Axe Dark Temptation ad invites I&B Ministry’s ire

Axe Dark Temptation ad invites I&B Ministry’s ire

Author | exchange4media News Service | Monday, Aug 25,2008 8:51 AM

Axe Dark Temptation ad invites I&B Ministry’s ire

The Information & Broadcasting Ministry has flayed the Axe Dark Temptation Deodorant TVC, currently being telecast on several channels, as indecent, vulgar and repulsive. The Ministry has requested the Indian Broadcasting Foundation (IBF) to advise its member channels not to telecast the ad or any such advertisement with indecent, vulgar or suggestive theme to avoid any punitive action in future.

The ad shows a man turn into chocolate after spraying the Axe Dark Temptation deodorant. Women flock to get a bite of the ‘chocolate boy’, while the tagline says ‘As irresistible as chocolate’. The ad, which has been appearing in both print and on various TV channels for the past few weeks, does not seem to have drawn objections from any women’s group so far.

The I&B Ministry has also requested the Advertising Standards Council of India (ASCI) to provide details of complaints received and action taken by the Consumer Complaints Council (CCC), if any, against the Axe Dark Temptation ad. In case no such formal complaint has been received, the Ministry letter itself is to be treated as one and appropriate action may be initiated. As an interim measure, ASCI has been requested to advise the advertisers to refrain from airing the said advertisement pending decision of the CCC.

A copy of the complaint has also been forwarded to the secretary general of the IBF, asking them to advise broadcasters to air the advertisement only after precautionary measures have been taken to avoid some objectionable portions.

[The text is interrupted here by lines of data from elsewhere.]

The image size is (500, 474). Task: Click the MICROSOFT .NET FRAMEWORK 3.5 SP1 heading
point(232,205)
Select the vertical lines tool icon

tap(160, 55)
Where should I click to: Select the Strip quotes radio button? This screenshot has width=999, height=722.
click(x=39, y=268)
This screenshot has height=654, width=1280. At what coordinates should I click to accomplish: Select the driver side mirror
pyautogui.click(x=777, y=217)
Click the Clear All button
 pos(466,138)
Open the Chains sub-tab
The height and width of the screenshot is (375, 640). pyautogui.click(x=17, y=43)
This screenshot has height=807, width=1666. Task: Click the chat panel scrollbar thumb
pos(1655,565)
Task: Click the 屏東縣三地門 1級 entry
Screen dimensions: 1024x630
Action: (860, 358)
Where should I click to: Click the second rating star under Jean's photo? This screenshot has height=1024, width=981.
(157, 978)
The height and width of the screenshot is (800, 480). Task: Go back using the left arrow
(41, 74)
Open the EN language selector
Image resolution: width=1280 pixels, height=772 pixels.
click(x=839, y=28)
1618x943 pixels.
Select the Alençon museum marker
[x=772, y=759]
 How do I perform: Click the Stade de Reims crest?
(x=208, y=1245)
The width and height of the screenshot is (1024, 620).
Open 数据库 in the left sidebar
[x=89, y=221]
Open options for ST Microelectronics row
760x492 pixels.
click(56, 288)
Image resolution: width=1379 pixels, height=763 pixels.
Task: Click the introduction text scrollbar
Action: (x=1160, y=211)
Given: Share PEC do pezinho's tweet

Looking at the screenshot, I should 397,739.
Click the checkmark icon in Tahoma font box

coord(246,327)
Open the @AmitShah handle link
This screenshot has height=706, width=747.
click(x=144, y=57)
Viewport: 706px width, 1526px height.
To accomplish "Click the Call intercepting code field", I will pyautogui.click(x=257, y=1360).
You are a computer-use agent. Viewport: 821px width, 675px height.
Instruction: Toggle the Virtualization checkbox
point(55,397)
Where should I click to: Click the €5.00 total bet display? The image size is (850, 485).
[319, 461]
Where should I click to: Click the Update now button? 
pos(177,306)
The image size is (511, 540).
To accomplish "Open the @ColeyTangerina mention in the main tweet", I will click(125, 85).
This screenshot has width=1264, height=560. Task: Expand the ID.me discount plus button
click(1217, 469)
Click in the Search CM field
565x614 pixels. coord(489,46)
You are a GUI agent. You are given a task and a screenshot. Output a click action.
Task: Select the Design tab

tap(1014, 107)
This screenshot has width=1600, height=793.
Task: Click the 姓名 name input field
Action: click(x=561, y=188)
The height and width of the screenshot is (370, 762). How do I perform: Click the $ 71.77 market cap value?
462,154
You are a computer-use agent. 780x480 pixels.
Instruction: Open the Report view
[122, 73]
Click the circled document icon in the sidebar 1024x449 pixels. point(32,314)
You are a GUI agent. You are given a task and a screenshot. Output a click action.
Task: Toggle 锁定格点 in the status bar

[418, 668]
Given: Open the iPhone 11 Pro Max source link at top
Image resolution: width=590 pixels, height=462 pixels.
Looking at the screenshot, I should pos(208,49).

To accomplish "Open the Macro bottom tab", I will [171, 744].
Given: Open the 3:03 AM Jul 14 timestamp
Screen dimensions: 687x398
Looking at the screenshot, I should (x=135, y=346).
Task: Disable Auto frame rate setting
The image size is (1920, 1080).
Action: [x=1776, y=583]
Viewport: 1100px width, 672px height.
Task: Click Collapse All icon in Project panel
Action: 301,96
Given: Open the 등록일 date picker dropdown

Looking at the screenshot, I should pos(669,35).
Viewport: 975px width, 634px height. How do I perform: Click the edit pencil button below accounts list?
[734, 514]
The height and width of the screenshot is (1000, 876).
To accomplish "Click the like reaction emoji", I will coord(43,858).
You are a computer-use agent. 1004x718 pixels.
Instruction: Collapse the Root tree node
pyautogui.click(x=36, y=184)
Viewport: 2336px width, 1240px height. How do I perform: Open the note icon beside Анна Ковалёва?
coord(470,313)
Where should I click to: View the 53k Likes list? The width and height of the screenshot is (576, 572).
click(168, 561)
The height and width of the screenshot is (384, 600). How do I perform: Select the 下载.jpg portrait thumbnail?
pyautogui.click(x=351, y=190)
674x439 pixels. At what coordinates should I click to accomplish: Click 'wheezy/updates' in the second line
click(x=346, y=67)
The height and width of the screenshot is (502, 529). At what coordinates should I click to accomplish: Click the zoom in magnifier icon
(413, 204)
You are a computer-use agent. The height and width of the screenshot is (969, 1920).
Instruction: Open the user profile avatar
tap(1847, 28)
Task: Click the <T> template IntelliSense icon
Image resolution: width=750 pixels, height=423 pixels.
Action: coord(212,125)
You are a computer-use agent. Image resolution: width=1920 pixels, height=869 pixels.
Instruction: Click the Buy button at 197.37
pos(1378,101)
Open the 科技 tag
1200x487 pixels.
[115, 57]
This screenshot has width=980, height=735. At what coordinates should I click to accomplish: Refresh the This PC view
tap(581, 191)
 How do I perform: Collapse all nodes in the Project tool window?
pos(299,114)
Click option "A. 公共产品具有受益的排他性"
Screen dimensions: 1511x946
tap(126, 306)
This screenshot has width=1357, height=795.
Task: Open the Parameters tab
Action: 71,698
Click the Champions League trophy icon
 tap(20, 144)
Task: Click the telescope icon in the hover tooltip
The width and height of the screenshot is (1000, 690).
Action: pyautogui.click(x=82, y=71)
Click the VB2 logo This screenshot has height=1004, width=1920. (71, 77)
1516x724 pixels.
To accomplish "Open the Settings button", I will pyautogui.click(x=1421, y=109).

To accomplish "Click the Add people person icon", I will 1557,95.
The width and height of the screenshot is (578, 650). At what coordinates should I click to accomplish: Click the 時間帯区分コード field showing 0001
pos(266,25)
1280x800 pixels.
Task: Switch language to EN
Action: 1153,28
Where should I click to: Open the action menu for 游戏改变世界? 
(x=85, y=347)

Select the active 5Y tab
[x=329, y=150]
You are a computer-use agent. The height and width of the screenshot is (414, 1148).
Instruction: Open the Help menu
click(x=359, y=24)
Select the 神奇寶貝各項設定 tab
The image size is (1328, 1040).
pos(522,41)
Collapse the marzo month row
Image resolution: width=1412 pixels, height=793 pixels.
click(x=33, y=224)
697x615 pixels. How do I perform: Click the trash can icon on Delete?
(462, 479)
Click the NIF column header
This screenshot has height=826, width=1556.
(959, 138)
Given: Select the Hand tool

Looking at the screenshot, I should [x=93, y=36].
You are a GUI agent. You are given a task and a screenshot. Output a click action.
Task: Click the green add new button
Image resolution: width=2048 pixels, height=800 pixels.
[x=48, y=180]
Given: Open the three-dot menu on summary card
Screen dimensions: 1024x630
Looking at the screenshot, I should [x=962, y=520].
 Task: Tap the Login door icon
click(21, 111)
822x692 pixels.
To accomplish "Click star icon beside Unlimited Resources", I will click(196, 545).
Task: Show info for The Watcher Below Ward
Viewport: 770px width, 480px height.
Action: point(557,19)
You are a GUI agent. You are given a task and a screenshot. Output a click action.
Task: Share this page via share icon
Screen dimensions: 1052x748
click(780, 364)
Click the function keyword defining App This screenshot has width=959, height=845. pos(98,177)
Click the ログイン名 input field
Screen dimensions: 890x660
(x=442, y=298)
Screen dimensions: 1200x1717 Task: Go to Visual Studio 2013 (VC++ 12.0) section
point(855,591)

It may be recalled that last year, the Ministry had directed all channels to ban advertisements of Lux Cozy, Gen-X and Amul Macho undergarments. In some cases, objections of the Ministry might be considered more valid as a couple of advertisements may not have been fit for family viewing. The ads were revoked because they were considered “indecent, vulgar and suggestive” and violated Rule 7(8) of the Advertising Code prescribed in the Cable Television Networks (Regulation) Act, 1995.